El esófago es un tubo musculoso y largo que va desde la base del cuello, atraviesa el tórax y el diafragma y se abre en el estómago, que está en el abdomen.

El estómago es una bolsa dilatada que recibe toda la comida; la puerta de entrada se llama cardias, y la de salida píloro. Las paredes del estómago tienen glándulas que segregan jugo gástrico.

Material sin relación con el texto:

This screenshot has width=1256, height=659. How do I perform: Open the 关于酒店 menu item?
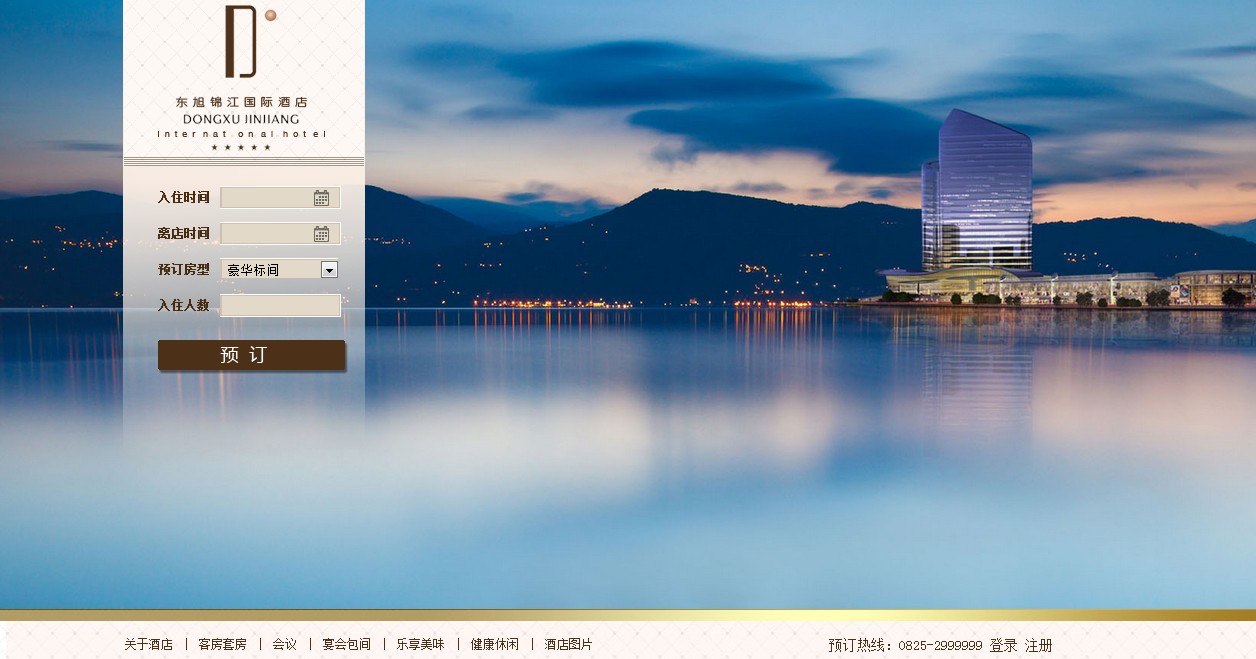[148, 645]
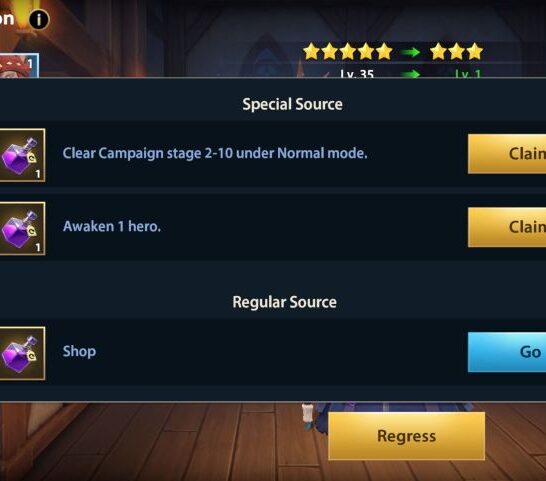Click the Shop label text

point(79,351)
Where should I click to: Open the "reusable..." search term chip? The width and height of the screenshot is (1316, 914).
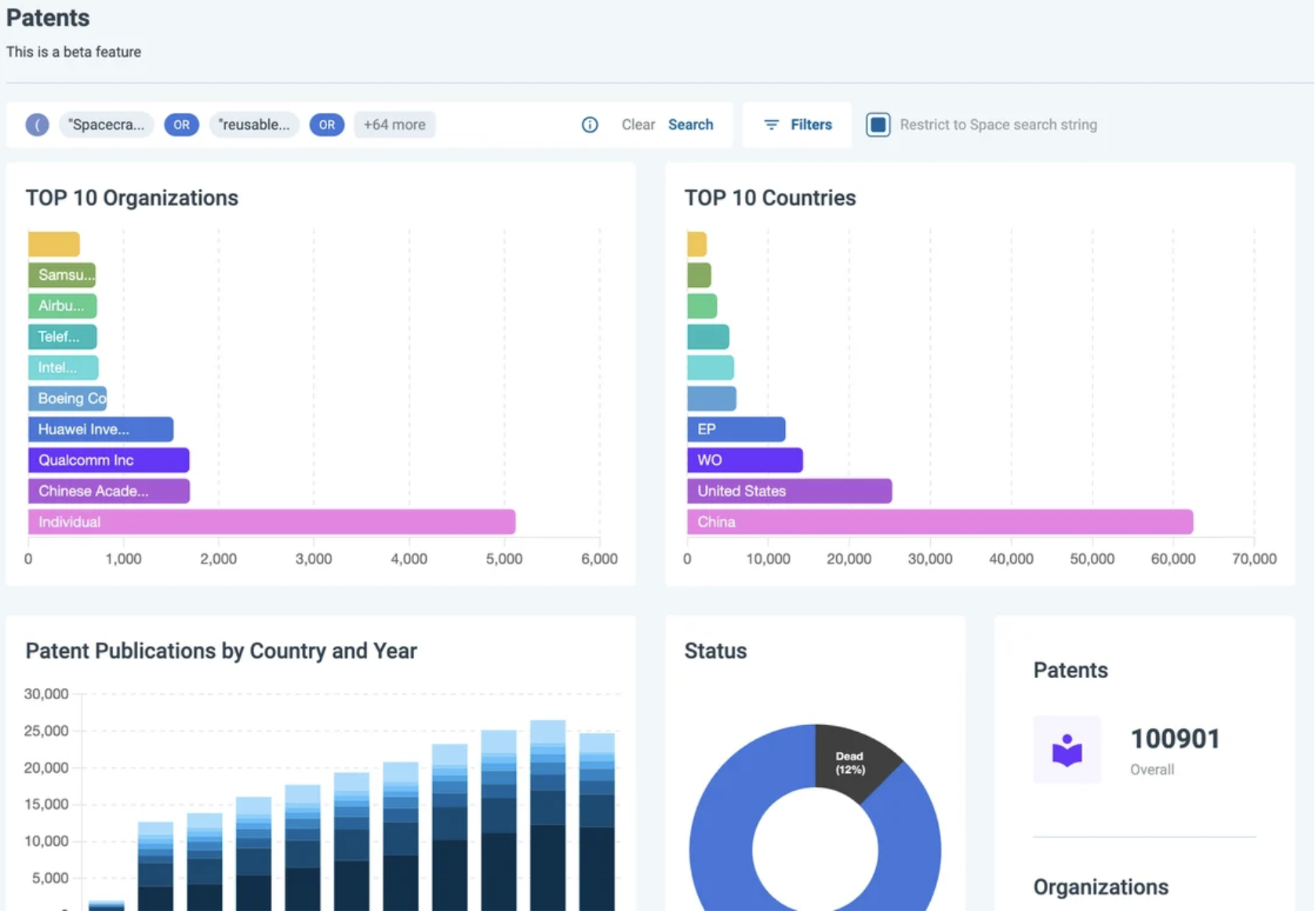pos(254,125)

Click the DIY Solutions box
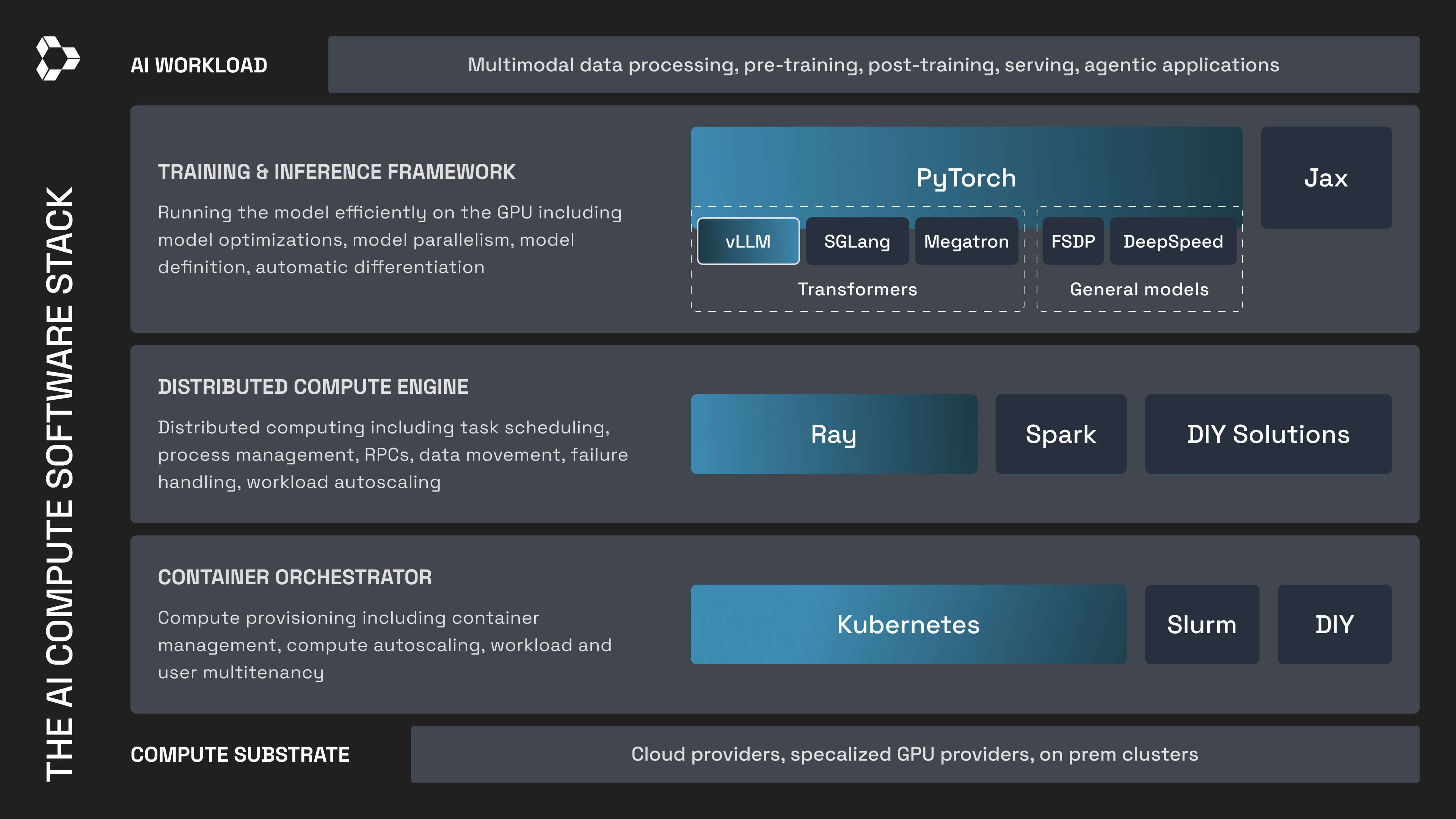[1268, 434]
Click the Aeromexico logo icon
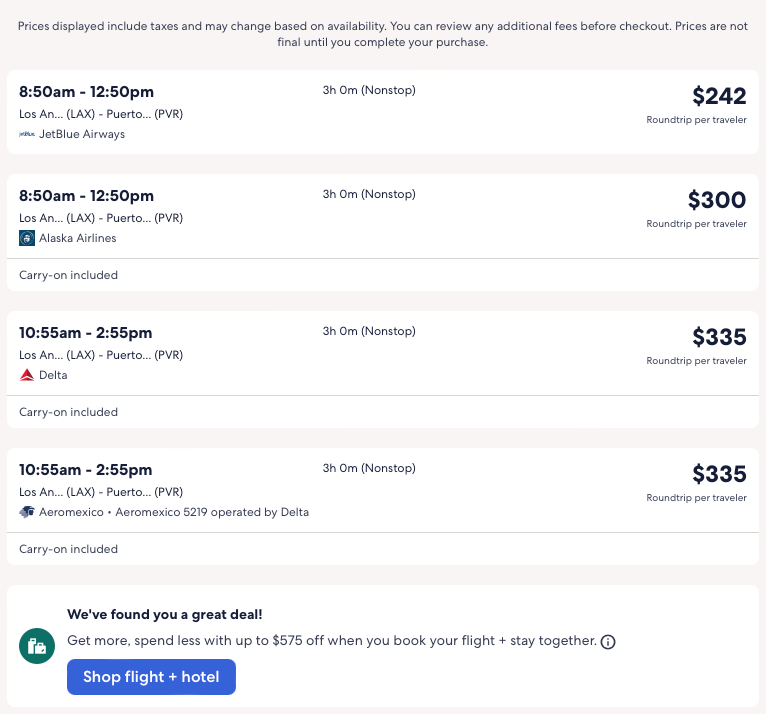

La forma del estómago depende de si está lleno o vacío, su posición también depende de si estamos de pie o tumbados, de lo altos o anchos que seamos, pero siempre está en el lado izquierdo, parcialmente tapado por las costillas. Poco después de que el alimento llegue al estómago, comienza a segregarse jugo gástrico copiosamente, y la pared del estómago comienza con contracciones regulares o movimientos peristálticos para producir una mejor mezcla de los jugos con los alimentos para formar el quimo.

A intervalos regulares se produce el paso del quimo al duodeno. Este hecho se denomina vaciado gástrico, y su ritmo depende del tipo de comida que hayamos tomado: si era rica en hidratos de carbono, como la pasta, el ritmo es más rápido; por el contrario, si era rica en proteínas o grasa, como la carne, el ritmo se enlentece para dar más tiempo para digerir el quimo en el estómago. El olor de los alimentos, el sabor, incluso pensar en la comida, produce la respuesta del sistema nervioso autónomo, que comienza a segregar saliva, jugo gástrico y pancreático: este reflejo es involuntario, no controlable.